#### Challenge
Copy every line of the items below word for word, leaving out the pictures.
::: Working data :::
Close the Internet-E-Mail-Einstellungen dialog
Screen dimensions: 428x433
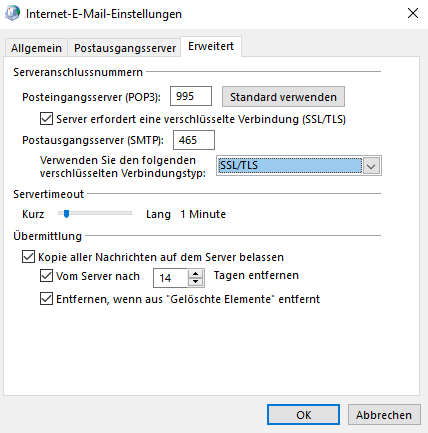tap(413, 13)
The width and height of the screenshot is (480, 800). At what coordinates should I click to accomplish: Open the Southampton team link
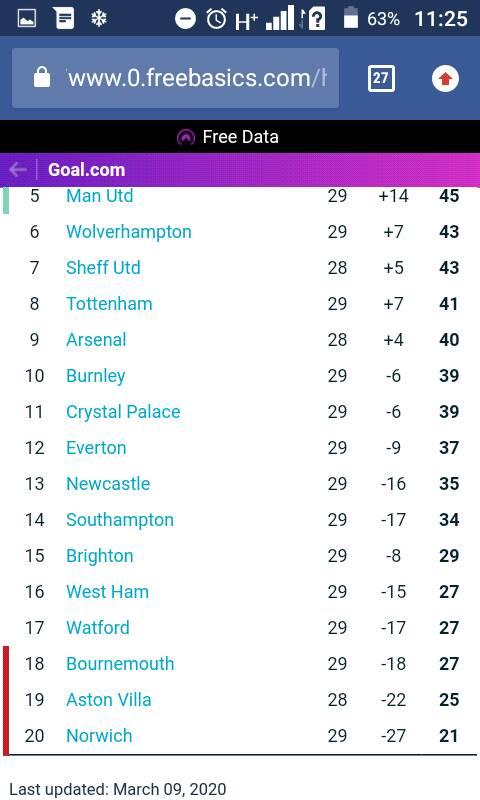point(120,520)
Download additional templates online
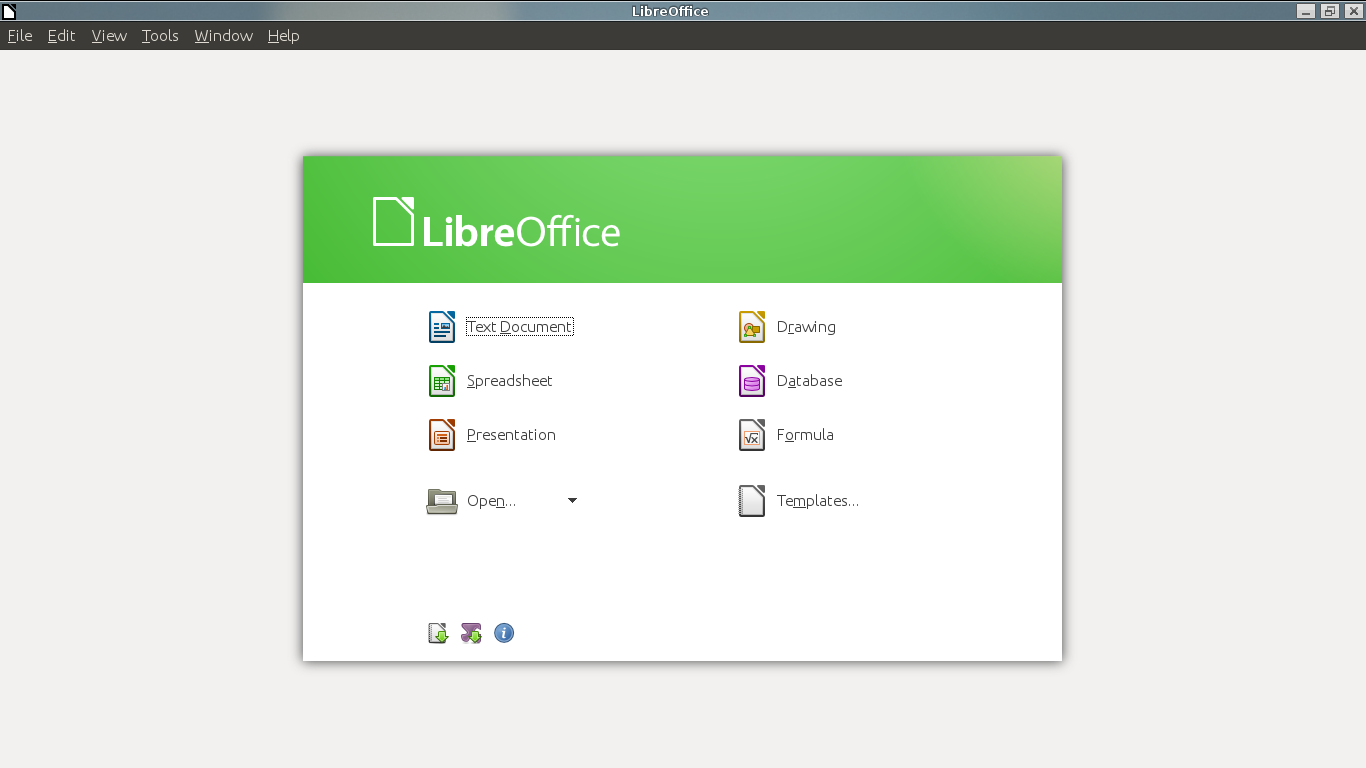 click(437, 633)
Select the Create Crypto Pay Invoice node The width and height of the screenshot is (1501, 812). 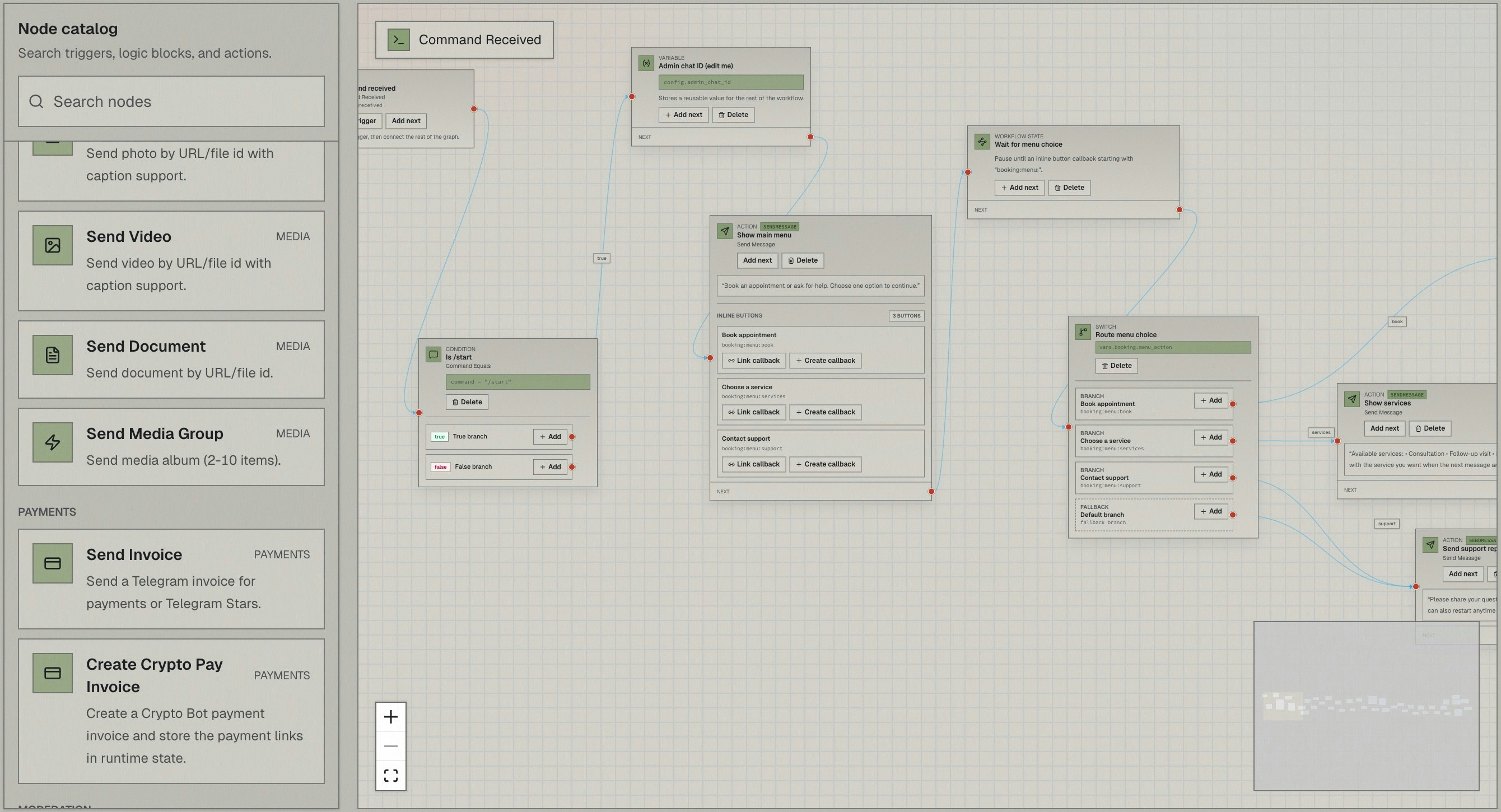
:::
#### Full answer
Close the Internet-E-Mail-Einstellungen dialog
Screen dimensions: 428x433
tap(413, 13)
The width and height of the screenshot is (480, 800). At what coordinates should I click to accomplish: Open the Southampton team link
point(120,520)
Download additional templates online
 click(437, 633)
Select the Create Crypto Pay Invoice node The width and height of the screenshot is (1501, 812). 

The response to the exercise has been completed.